## DATA FOR PROCESSING
○ ○ ○ ○

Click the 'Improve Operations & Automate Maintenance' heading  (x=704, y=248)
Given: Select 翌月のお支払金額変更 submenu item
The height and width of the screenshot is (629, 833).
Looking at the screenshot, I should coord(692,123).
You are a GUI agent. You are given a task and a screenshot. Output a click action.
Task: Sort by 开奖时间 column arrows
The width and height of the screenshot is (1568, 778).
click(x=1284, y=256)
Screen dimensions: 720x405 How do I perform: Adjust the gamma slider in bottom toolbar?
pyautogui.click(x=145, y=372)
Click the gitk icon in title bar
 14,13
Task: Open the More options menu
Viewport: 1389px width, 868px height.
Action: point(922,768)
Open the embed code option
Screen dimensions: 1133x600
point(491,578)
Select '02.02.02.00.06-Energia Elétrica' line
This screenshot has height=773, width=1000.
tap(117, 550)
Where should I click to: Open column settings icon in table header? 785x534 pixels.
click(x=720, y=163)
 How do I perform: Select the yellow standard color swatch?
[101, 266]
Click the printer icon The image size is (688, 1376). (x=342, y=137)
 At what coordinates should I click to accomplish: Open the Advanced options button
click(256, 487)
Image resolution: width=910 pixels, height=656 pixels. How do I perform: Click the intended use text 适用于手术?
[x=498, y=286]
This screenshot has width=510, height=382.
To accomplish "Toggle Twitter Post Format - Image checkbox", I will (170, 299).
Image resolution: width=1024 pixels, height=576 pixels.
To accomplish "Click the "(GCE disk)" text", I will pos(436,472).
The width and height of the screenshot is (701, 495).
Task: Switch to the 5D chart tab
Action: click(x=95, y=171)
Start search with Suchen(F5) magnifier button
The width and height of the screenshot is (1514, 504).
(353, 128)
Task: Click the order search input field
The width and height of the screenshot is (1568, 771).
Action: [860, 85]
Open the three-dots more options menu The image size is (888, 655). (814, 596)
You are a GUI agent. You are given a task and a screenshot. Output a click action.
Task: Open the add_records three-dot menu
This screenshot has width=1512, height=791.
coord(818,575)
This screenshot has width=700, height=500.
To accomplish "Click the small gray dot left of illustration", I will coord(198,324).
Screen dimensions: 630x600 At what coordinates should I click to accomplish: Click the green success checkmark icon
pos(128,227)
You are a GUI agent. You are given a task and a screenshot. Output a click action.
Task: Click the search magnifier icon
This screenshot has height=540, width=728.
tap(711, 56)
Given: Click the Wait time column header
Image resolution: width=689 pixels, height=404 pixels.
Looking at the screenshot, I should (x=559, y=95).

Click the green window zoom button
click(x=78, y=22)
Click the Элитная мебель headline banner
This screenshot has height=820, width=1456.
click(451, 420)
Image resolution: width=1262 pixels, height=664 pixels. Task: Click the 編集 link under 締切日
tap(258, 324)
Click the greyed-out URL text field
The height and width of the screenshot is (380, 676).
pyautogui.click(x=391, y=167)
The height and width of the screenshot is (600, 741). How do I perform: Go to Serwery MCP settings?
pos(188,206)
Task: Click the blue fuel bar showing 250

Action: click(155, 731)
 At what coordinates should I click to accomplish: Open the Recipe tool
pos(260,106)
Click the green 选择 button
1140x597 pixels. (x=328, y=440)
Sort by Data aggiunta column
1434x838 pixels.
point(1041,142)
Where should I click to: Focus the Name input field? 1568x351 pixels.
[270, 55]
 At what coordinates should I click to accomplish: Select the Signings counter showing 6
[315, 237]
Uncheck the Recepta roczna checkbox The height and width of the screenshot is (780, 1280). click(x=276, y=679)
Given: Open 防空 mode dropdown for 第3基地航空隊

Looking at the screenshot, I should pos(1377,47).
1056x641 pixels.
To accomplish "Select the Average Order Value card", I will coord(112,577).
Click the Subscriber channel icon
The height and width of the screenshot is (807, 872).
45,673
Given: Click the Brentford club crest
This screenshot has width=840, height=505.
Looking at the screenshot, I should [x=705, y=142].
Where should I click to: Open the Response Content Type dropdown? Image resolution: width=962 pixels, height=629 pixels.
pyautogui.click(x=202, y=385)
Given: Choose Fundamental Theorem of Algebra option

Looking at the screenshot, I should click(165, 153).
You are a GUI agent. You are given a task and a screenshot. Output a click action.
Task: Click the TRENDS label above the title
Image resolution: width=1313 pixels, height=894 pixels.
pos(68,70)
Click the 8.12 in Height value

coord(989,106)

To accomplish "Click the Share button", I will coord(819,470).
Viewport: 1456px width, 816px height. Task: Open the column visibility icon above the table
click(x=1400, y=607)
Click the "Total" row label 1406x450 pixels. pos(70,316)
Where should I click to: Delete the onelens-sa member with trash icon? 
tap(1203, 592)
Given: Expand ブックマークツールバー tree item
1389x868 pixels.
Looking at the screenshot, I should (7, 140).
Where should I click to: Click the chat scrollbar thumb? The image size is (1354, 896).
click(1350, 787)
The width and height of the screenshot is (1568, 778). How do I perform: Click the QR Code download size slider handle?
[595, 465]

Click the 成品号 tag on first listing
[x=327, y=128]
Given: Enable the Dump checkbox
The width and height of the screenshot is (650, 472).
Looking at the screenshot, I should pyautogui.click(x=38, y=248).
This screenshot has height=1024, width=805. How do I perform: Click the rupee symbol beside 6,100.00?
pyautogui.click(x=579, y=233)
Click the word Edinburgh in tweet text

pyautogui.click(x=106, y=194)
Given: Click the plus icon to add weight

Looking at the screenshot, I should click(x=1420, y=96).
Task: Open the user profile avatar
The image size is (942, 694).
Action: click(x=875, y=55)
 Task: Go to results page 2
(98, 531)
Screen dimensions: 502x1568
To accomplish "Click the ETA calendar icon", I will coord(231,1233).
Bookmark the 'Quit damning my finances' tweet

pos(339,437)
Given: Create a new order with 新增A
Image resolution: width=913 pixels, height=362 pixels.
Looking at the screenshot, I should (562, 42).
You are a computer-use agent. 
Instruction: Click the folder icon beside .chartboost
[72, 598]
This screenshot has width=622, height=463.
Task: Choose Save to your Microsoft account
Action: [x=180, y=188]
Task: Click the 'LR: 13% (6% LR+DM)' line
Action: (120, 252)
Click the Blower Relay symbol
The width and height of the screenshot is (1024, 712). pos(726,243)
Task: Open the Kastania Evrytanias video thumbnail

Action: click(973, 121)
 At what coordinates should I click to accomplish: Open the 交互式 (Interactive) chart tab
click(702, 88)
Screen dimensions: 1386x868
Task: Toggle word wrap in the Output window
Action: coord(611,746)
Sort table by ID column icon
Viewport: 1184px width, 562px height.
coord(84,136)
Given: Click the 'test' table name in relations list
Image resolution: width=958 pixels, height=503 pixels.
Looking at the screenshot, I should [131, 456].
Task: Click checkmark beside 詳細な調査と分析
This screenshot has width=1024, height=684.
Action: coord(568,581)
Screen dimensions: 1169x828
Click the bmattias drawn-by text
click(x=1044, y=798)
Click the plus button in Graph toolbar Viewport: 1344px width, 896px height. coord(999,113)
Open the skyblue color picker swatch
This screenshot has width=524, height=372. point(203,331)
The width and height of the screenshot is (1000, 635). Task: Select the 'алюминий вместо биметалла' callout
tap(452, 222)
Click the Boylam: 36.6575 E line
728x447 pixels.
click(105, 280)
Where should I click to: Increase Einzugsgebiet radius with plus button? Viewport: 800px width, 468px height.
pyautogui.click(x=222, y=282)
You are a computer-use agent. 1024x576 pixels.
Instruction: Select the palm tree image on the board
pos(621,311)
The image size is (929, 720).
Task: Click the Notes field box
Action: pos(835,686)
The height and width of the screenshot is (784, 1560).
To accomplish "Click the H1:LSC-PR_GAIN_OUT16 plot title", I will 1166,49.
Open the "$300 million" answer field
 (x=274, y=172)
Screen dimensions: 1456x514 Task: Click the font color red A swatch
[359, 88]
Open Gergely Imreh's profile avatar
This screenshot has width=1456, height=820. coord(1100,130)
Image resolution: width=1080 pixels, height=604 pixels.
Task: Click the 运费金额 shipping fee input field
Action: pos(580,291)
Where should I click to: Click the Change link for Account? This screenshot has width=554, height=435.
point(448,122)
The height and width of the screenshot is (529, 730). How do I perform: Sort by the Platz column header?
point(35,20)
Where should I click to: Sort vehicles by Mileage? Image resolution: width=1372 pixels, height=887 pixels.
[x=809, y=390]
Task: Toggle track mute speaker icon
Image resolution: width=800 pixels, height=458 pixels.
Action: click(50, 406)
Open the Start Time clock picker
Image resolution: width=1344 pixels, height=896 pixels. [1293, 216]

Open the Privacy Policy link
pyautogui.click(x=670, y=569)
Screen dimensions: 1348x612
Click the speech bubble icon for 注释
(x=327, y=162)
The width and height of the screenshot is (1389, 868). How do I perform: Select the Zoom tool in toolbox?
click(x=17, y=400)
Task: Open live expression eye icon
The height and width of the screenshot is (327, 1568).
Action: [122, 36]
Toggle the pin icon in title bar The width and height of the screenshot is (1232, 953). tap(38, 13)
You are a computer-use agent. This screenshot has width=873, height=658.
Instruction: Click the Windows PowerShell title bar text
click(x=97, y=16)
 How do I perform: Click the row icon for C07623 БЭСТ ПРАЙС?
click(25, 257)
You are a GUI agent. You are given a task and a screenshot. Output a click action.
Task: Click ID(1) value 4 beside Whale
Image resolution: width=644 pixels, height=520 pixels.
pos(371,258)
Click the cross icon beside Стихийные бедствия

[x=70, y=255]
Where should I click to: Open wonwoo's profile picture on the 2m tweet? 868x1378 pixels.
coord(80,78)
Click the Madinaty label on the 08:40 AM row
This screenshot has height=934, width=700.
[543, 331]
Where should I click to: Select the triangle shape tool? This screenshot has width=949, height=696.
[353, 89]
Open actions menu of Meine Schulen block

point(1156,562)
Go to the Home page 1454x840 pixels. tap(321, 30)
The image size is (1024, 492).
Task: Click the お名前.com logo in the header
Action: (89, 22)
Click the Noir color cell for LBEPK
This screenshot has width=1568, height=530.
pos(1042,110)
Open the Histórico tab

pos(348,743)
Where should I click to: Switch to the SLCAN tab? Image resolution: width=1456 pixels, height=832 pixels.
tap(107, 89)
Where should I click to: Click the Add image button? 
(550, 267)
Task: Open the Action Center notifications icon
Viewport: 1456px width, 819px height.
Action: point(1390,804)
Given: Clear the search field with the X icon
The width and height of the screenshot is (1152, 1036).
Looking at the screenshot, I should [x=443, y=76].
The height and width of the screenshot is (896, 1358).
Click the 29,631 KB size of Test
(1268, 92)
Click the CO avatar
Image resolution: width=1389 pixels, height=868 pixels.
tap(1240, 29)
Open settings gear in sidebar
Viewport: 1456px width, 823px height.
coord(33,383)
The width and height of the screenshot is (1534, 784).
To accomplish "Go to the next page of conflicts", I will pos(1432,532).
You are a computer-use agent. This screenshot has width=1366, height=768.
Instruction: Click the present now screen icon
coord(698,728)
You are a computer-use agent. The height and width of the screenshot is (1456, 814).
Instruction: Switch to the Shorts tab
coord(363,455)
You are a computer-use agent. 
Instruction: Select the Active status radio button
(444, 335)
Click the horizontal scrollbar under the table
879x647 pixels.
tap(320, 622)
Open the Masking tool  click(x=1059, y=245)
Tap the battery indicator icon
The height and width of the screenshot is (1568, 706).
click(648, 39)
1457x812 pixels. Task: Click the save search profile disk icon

○ ○ ○ ○

## TASK DETAILS
Can you print the rows above, from the line with "This screenshot has width=700, height=500." to the line with "pos(128,227)", both included, character for character and with nothing else?

## EXERCISE RESPONSE
This screenshot has width=700, height=500.
To accomplish "Click the small gray dot left of illustration", I will coord(198,324).
Screen dimensions: 630x600 At what coordinates should I click to accomplish: Click the green success checkmark icon
pos(128,227)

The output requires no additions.